Lieve
lezers en lezeressen, tot u spreekt de burgemeesteres van Marginalia.
Niet
gehinderd door welke knellende ambtsketenen dan ook, durft zij te
zeggen wat er volgens haar te zeggen valt.
Met
afschuw wordt Margien vervuld wanneer ze terug denkt aan het jaar
2013.
Een
jaar waarin, zonder dat u het doorhad veel van uw rechten zijn
beperkt.
Een
jaar waarin we als Nederlanders meer zijn afgeluisterd dan ooit te
voren.
Een
jaar waarin op vrijwel iedere snelweg camera's zijn aangebracht om u
te volgen.
Een
jaar waarin uitkeringsgerechtigden zo ontiegelijk voor Untermenschen
werden uitgemaakt dat iedereen die nog geen Untermensch is al
ja-knikkende tegen de baas, gaat werken tot hij erbij neervalt.
Rechtenloos.
Een
jaar waarin werkelijk iedere week wel een verhaal viel te lezen over
corrupte zorgmanagers, corrupte bankmanagers, foute politici
enzovoort.

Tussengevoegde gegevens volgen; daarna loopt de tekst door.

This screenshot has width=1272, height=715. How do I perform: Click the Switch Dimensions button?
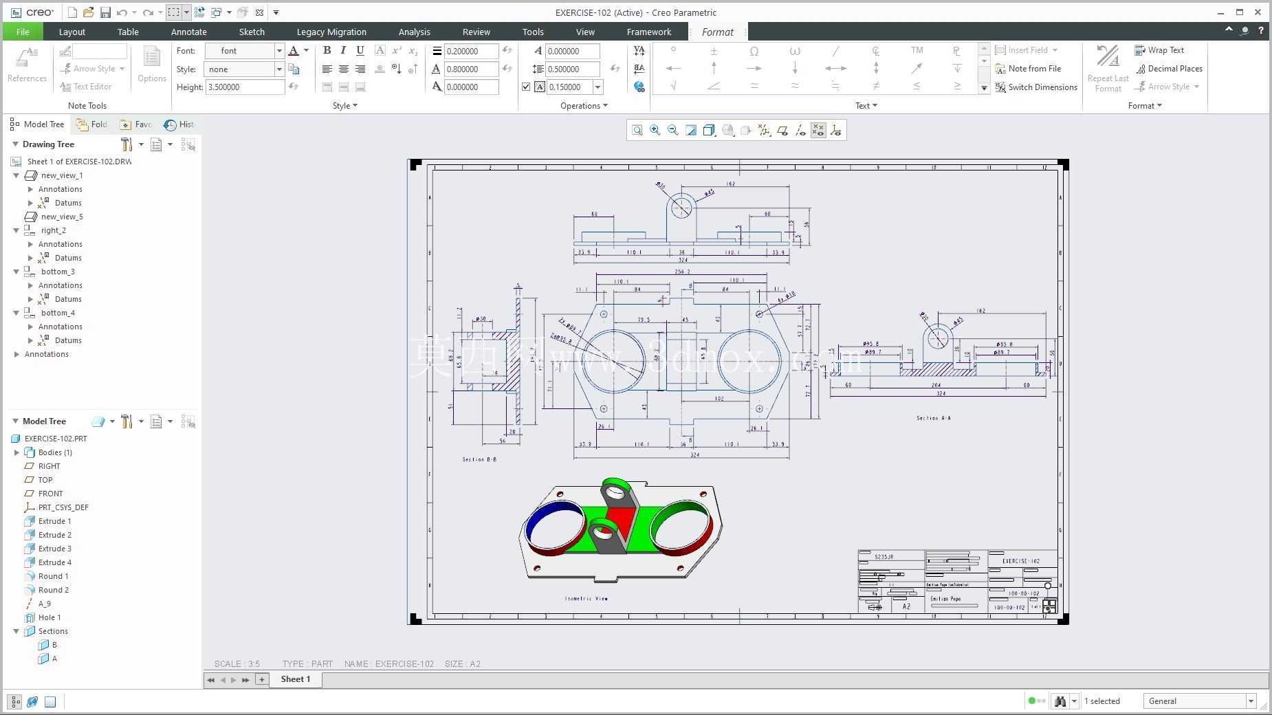[x=1036, y=87]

Het hield niet op. Het was om te janken. Berlusconi en
vrienden zijn in Nederland zo geïntegreerd.
Een
jaar waarin de PvdA zich radicaal bekeerd lijkt te hebben tot het
neoliberalisme.
Een
jaar waarin de VVD niks meer met het liberalisme te maken leek te
willen hebben maar wel alles met repressie en bevoorrechten van grote
ondernemingen.
Een
jaar waarin huizen niks meer waard leken, maar volgend jaar wordt het
nog minder.
Een
jaar waarin veel mensen te maken kregen met zorgen om hun werk en
verdriet omdat ze dat werk verloren en alle sores die daarbij hoort.
Een
jaar waarin jongeren nauwelijks kans hadden op een baan en
noodgedwongen tot hun 27ste door moesten studeren.
Een
jaar van pure ellende.
Een
jaar van ontmenselijking.
Alles
van waarde was weerloos.
Ieder
voor zich en niemand meer voor ons allen.
Maar
uiteindelijk wel een jaar van hoop.
Want
veel ranziger dan 2013 kan het niet worden
Zo
was 2013 voor de burgemeesteres van Marginalia.
Hoe
anders is dat in Hoogeveen.
De
burgemeester van Hoogeveen lijkt bijna in een andere wereld te leven.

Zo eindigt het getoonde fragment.